Both pastel and oil paintings were selected by Assistant Curator Amanda Mobley. Only recently Scott started working again in oils. She is a multifaceted artist who beautifully handles various media and subject matter.
Mobley also selected two paintings by Scott's friend and mentor, Augustus Dunbier (1888-1977), so that visitors will be able to glimpse the relationship between two of America's great artists.
Scott loves painting en plein air or outdoors.
"I have no interest in painting from a picture. There is no change of light, no life."
Her teacher, Augustus Dunbier, stressed the importance of capturing the mood of the atmosphere. Outdoors, Scott feels the liveliness of nature and infuses that into her painting. While influenced by Impressionist painters Degas and Cassatt, Dunbier was the single greatest influence on Scott.

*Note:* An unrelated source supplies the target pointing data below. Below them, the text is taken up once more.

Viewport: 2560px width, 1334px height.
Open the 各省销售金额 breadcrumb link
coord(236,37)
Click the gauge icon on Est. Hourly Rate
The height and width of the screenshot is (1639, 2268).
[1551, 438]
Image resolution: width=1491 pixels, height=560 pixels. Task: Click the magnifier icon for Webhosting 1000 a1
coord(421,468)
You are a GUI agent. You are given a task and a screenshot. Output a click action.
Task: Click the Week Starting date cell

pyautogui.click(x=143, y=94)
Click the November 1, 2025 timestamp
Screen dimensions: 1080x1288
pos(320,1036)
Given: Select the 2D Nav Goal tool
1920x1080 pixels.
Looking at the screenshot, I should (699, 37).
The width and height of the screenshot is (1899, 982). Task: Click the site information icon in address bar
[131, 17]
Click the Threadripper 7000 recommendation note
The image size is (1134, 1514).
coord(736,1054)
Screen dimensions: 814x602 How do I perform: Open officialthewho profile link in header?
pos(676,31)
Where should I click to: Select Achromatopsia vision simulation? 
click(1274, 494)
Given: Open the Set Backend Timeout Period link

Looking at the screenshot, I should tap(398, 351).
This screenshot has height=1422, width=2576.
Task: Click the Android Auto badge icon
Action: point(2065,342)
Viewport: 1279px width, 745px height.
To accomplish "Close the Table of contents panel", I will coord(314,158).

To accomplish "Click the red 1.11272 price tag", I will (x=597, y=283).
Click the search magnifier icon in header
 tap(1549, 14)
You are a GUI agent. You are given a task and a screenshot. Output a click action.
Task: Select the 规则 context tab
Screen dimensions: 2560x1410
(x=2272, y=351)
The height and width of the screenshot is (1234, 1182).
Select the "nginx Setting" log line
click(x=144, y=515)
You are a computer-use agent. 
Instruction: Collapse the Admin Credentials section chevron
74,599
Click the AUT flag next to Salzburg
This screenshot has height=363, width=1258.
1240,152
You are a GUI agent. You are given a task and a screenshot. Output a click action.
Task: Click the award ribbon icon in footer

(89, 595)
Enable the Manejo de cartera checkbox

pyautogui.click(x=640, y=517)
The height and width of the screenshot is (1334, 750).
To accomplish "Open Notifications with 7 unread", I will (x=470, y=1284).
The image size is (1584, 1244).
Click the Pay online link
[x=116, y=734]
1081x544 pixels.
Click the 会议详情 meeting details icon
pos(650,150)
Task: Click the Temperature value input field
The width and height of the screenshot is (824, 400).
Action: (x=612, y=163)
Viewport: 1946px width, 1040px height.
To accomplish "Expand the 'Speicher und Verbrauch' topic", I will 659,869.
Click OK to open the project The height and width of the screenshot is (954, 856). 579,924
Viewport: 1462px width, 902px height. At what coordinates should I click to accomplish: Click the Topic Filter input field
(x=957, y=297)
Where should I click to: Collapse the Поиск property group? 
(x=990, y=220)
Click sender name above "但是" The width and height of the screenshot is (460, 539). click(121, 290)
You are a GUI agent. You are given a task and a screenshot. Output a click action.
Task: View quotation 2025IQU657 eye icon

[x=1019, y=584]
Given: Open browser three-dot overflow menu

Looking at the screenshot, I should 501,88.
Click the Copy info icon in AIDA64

She met him in her teens, and their rich friendship lasted nearly 60 years until Dunbier's death. While Scott was Dunbier's prized student and protŽgŽ, her own skill, desire and passion to paint what is beautiful, leaves a legacy beyond her master's shadow.
Dunbier would have envied the brilliance and intensity of light in Scott's pastels.
Scott began painting as a young woman. After raising three children she became a full-time painter. "As a woman, there were a lot of sacrifices that I had to make, but now I am free," she said.
Scott views raising a family and her artwork as a labor of love. Great things do not come without sacrifice. Still painting at 91, she feels fortunate to be able to wander down a trail, find a lovely landscape and interpret it in a beautiful American impressionist painting.
"I like beautiful things, I always have," Scott said recently. This has been the motto of her life.